FioFio · 19/06/2012 13:53

My dh is like it as well tbh. He moans on and on and on about work but I am sure he loves it really Hmm

I just wish he would talk about something else

Sameoldthing · 19/06/2012 13:53

fuzz strangely enough, this always happens when things are going well. Almost as if he becomes complacent.

OP posts:
Sameoldthing · 19/06/2012 14:00

Dizzy
I think he is planning but I have always said these things.

  1. unless your job is making you physically or emotionally ill, I won't support you if you give it up.
  2. if you have to give it up or are made redundant you need to do everything you can to find ways of contributing financially.

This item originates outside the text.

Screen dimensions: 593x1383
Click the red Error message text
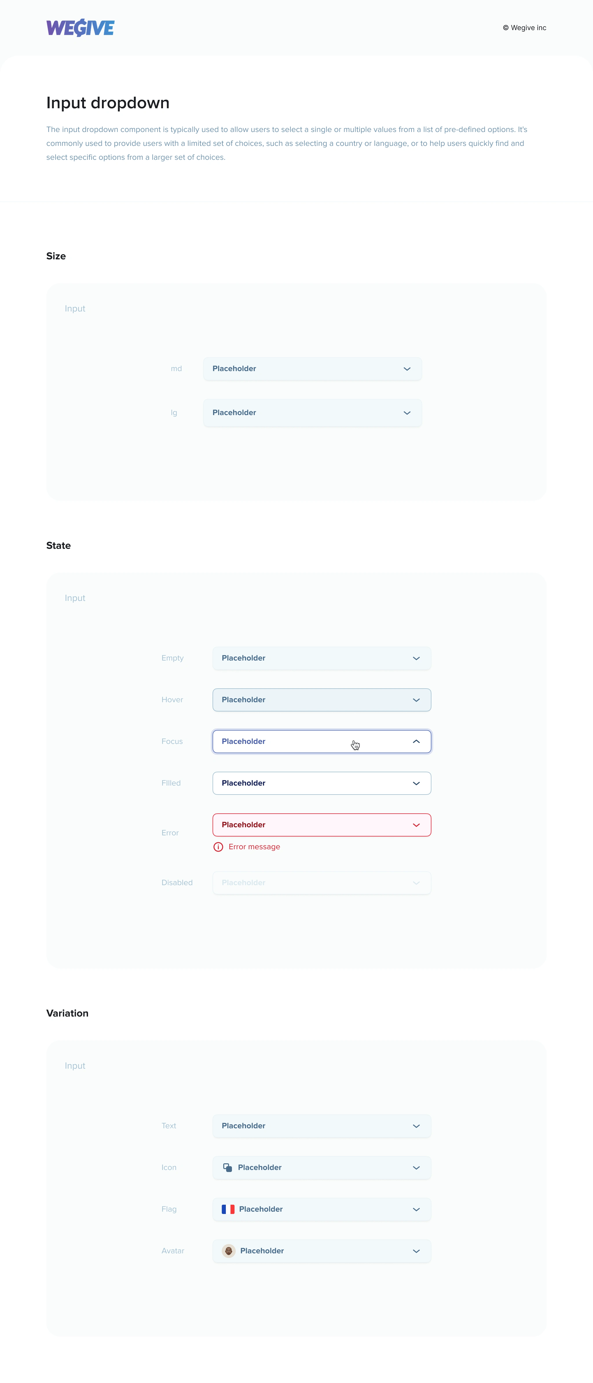[254, 847]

These points apply to me and my job too BTW.

OP posts:
DontmindifIdo · 19/06/2012 14:03

Tell him you'll sit down when the DCs are in bed and do a plan of action, if he really hates this job, then he doesn't need to do it long term, but he has to have a job - so is he interested in moving careers or just to a similar role in a different company or a different role in that company? What would help? CV updated? Contacting recruitment agencies? If he wants a new role, either within the company or elsewhere, does he need to get new experience or qualifications on his CV?

My DH isn't happy in his job, but he hasn't just quit, we sat down and did a plan, the plan is that in approx 12 months he's going self employed. In the meantime, he's using the fact that his company will pay for training courses and put in requests for the company to pay for them (they don't make him sign in to stay for a set time after passing) - I've agreed if this means he has to study on weekends I'll take DS out to give him peace. We're also doing without treats now so we can save some money to have a 'float' of 6 months 'bills, food & mortgage' to keep our heads above water if the whole self employed thing doesn't work well - plus if push comes to shove I could work full time and without childcare costs could cover the bills/food/mortgage.

DH has found that having a plan has made all the difference and is much happier going into work. He's got his light at the end of the tunnel and knows this isn't it for the next 30 years.

Convert · 19/06/2012 14:07

I have this with DH, every few months he decides that he hates his job and wants a proper job. I calmly say that's fine darling, I give him a rough idea of how much he would have to earn if we had to pay rent and bills etc and smile sweetly. He very quickly gets over it. I view it as his pmt.
Just let him vent.

Sameoldthing · 19/06/2012 14:11

Don'tmind Your DH sounds proactive and has ambition.
These things are missing in my DH's situation. His job is good, pays reasonably well and is not making him ill. He doesn't know hat he wants to do and hasn't the ambition to look into other possibilities. If he had, I would feel very differently towards the situation. I feel like he wants to be carried and supported financially so that he can just do as he pleases throughout the day.
I'm not going to do that.

OP posts:
Sameoldthing · 19/06/2012 14:14

convert there is a minimum amount he would need to earn in order for us to keep our home. We live quite modestly. I'm just frightened because we couldn't pay the bills on my wage alone.

OP posts:
Sameoldthing · 19/06/2012 14:23

Convert agree it's a vent! It makes me panic every time! :)

OP posts:
veritythebrave · 19/06/2012 14:37

This reply has been deleted

Message withdrawn at poster's request.

thebody · 19/06/2012 14:56

Show him what you have written and then he might understand how it makes you panic. However if he does this twice a year and never gives notice then I would just belly up to it.

izzyizin · 19/06/2012 15:34

Show him the household accounts and give him a choice - put up or shut up.